Die Pandemie hat genügend Schattenseiten, die sind auch des längeren beklagt und nicht so leicht auszuhalten. Desto wichtiger ist es, auch den Gewinn sich vor Augen zu führen. Seit März sind Martin und ich unterwegs im eigenen Kiez und darüber hinaus und probieren neue Wege aus. Nur ein Schritt zur Seite und schon öffnet sich eine unbekannte Welt. Wie verblüffend das immer wieder ist!

Nun sind wir aufgrund eines freundschaftlichen Tipps bis Marienfelde gefahren, das war mit hinreichender Sicherheit ein Ort, an dem wir Beide noch niemals waren. Anlass ist das 800 jährige Bestehen des Ortes.

Das wurde natürlich angemessen gefeiert und in diesem Zusammenhang hat das Künstlerduo Maria Vill und David Mannstein mit haushohen Fotos an wichtige Stationen und Personen der Marienfelder Geschichte herausgehoben.

Was haben wir gefunden?

Gleich zu Beginn stoßen wir auf eine freundliche Parole: Die Barmherzigkeit erhebt sich über das Gericht. Wo sind wir gelandet? Wir stehen in der Beyrodtstraße 4 vor der Kirche St. Alfons.

Was hat es damit auf sich?

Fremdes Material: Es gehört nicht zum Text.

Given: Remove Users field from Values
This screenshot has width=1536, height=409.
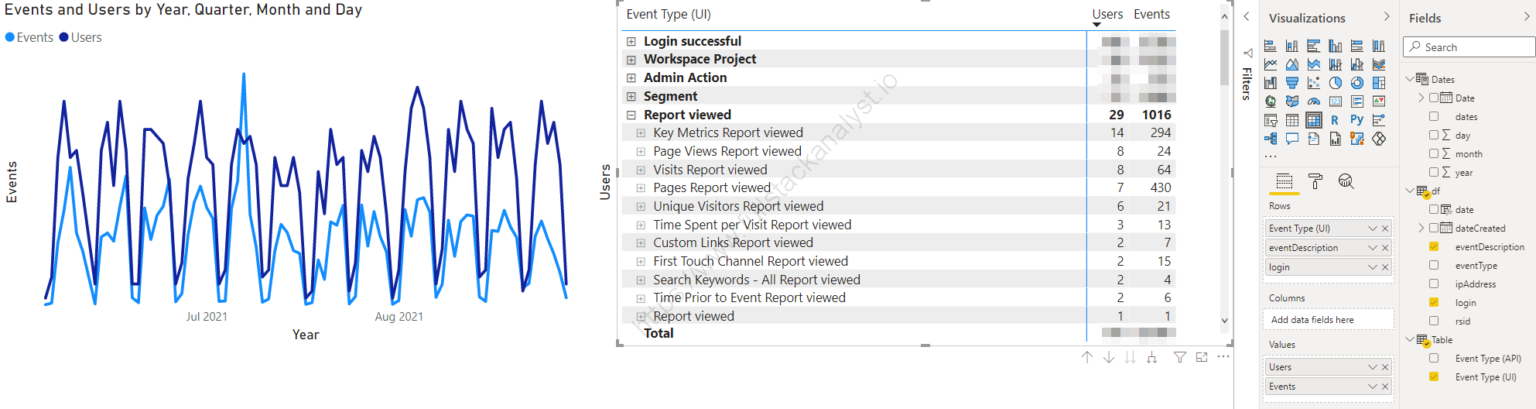Looking at the screenshot, I should [1385, 367].
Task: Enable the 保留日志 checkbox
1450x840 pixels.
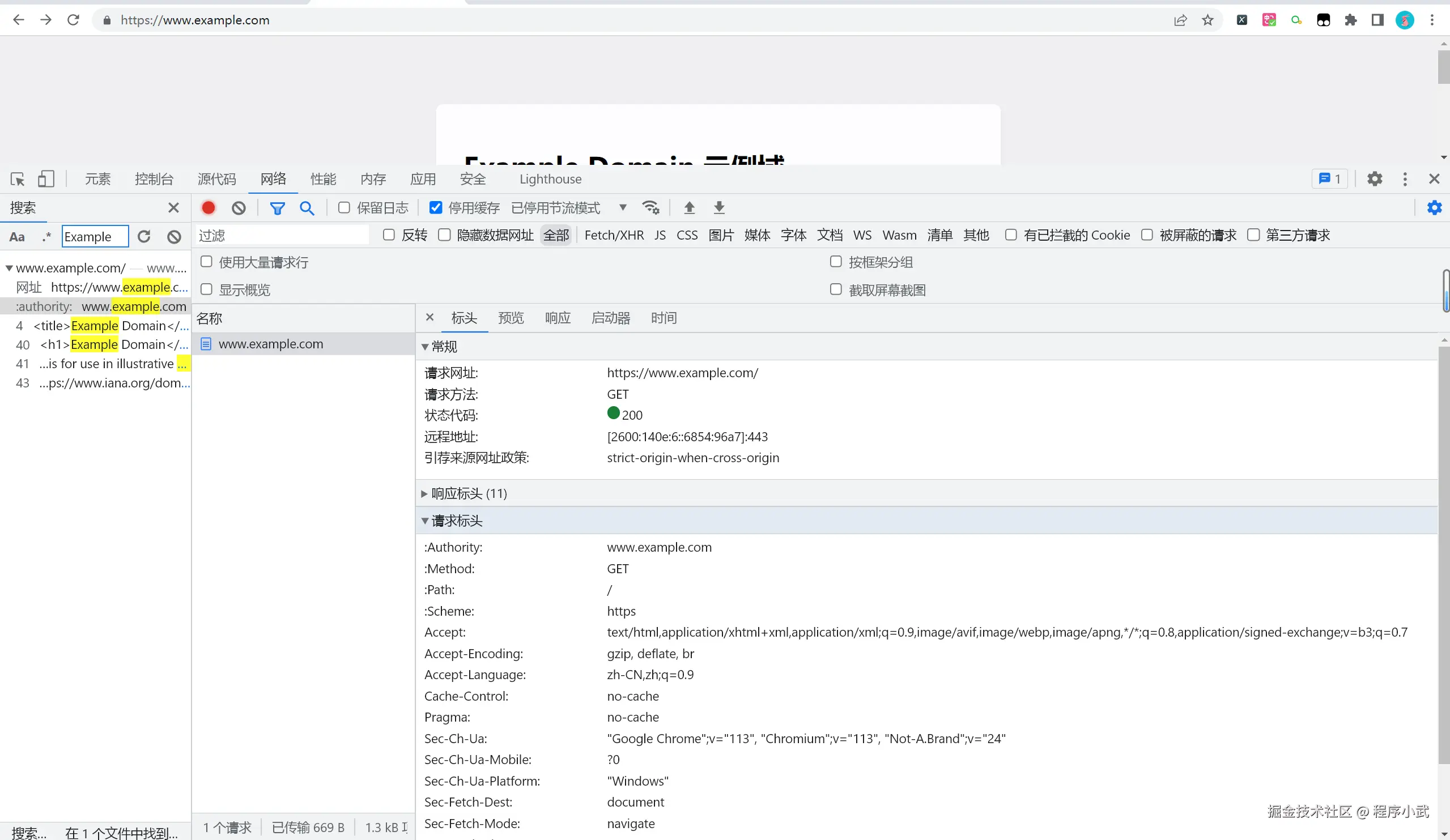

Wir lernen aus dem Begleittext: Der Heilige Alfons war bereits mit 16 Jahren promovierter Jurist. Weil er der Gerechtigkeit noch stärker dienen wollte, studierte er zusätzlich Theologie. Als Seelsorger widmete er sich den Ärmsten, als Theologe entwickelte er eine auf der göttlichen Barmherzigkeit gegründete Moraltheologie, die noch heute aktuell ist.

Da hab ich mich schon gewundert, dass jemand mit 16 Jahren promovierter Jurist sein kann, doch da reden wir auch vom 18 Jahrhundert.

Weiter gings und wir standen gleich darauf an der Marienfelder Allee 6 vor einem Haus, an das nichtwenige unserer Mitberliner:innen eine wahrscheinlich bittersüße Erinnerung haben werden. Marienfelde im geteilten Berlin: Eine Familie ist aus der DDR geflohen und findet Unterkunft im Notaufnahmelager. Das Bild erinnert uns, dass es eine Zeit gab, in der auch Deutsche Flüchtlinge waren – und schafft eine Nähe zu den geflüchteten Menschen, die heute hier aufgenommen sind.

Wir Frühaufsteher:innen waren noch vor der Öffnungszeit angekommen und so ging es gleich weiter zur Kaiserallee 33.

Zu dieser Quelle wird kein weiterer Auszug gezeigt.